Un sodalizio magico nella Roma degli anni Venti, sorto con l'intento d'influenzare e condizionare il fascismo: movimento che da slogan e cartapesta sarebbe dovuto divenire romano e pagano. 

 

Si favoleggiava, poco tempo fa in questa sede, di un Bolscevismo alternativo, perché cosmista. Ovvero più religioso e magico, come lo volevano Aleksandr Bogdanov e i costruttori di Dio. L’esistenza del Cosmismo permette infatti immaginazioni di un’altra Russia e di un conseguente altro Novecento. La storia (più o meno) occulta del secolo scorso offre retroscena stimolanti in quasi ogni nazione d’Europa, stimolanti appunto per esercizi di utopie o distopie. Non mancano arditi fantasiosi a casa nostra che pensano un fascismo alternativo e che lamentano l’occasione mancata. Son quasi tutti coloro che sanno del Gruppo di Ur.

 

Compie novant’anni quel sodalizio esoterico romano, nato nel 1927 e sciolto nel fatidico ‘29 ma ancor oggi vivo almeno nel rispetto degli studiosi di quella branca del sapere definita approssimativamente col termineesoterismo. Lo celebrano a Napoli il 14 ottobre in un simposio di studi ermetici presso il Palazzo delle Arti. E diciamo che fanno bene e che è ancora poco, se ben comprendiamo l’importanza per la cultura italiana degli uomini che si riunirono nell’esperimento di Ur, rivista omonima compresa.

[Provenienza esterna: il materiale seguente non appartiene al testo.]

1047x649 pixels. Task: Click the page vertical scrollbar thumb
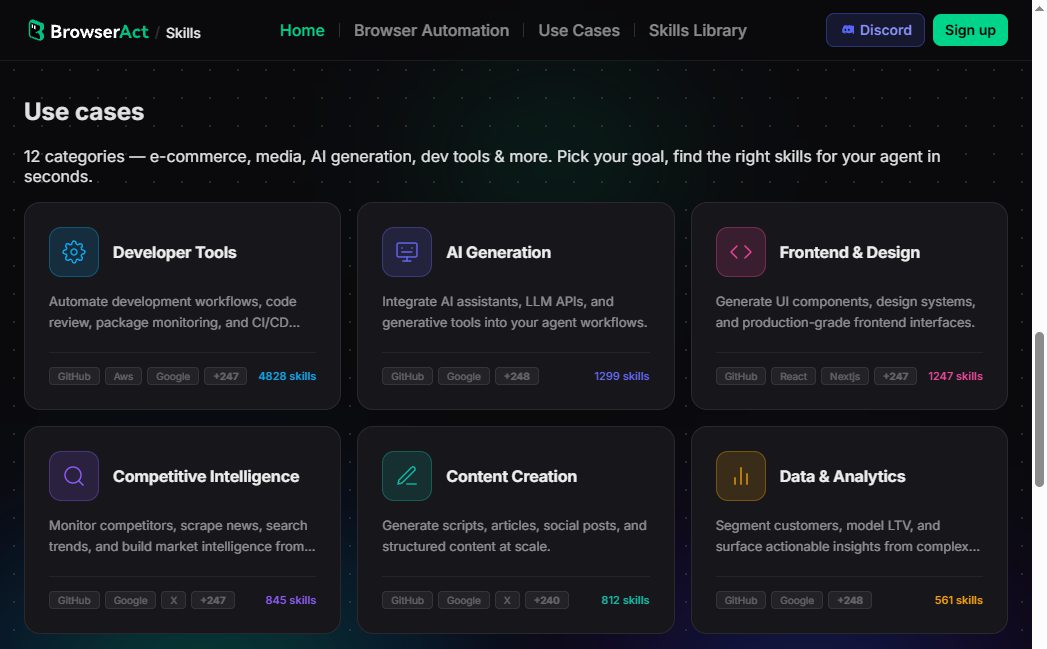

Il nome, banalmente, era già il programma: prefisso della parola che indica l’originario, il primordiale in lingua germanica, ma prima ancora la radice sonora che esprime l’essenza del fuoco, il fuoco primigenio, città da dove parte Abramo. Si cerca una Tradizione antica, originaria, che risvegli il fuoco interiore e risponda alla domanda: che sono io? E a quella successiva che forse è la stessa: cosa devo fare, cosa voglio? Cercano queste risposte quelli di Ur nel ‘27, con idee già abbastanza chiare su teorie e pratiche, ma pronti a lavorare in gruppo, mischiarsi, condividere saperi arcani appresi da buone letture, strane esperienze, frequentazioni.

 

La missione è dunque mutare la propria natura più profonda, ricorderà Julius Evola, il loro duce, quantomeno sul piano organizzativo e redazionale. L’anima del gruppo, verrebbe da dire in senso anche esoterico, perché forse la più spregiudicata e meno dogmatica della combriccola, pronta ad imparare se c’è qualcosa di serio da insegnare. È al centro delle diverse correnti che s’incrociano e circondano, l’Evola trentenne.

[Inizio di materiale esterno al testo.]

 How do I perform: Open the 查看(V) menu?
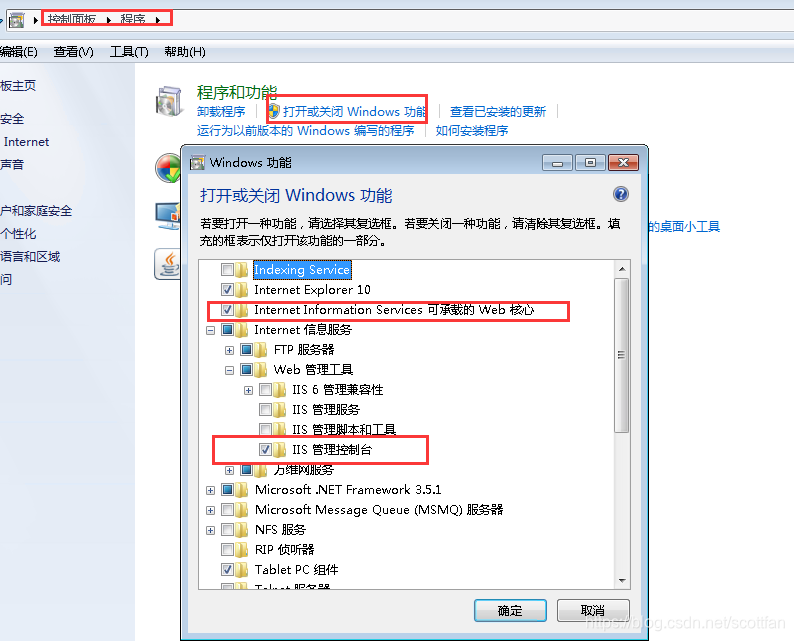(73, 52)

Intorno ci sono quelli studiano e praticano l’antroposofia di Rudolf Steiner, forse un po’ troppo all’italiana nel parere di correligionari svizzeri e tedeschi. Ci sono i pitagorici che tentano di riportare la Massoneriaall’antica saggezza italica di Dante, Virgilio e appunto del Saggio di Samo. Altri di quella tendenza ma con altro spirito, meno ossessionato dalla romanità e più isiaci, sono i seguaci di Kremmerz, il Mago di Portici, anche lui istruito da originaria sapienza italica. Come lo fu Platone, nel meraviglioso romanzo di Vincenzo Cuoco, si ripetono tutti i pitagorici. E poi ci sono cattolici un poco eretici perché di vastissime vedute, illuminati dai Veda degli antichi indoeuropei oltre che dalla Bibbia.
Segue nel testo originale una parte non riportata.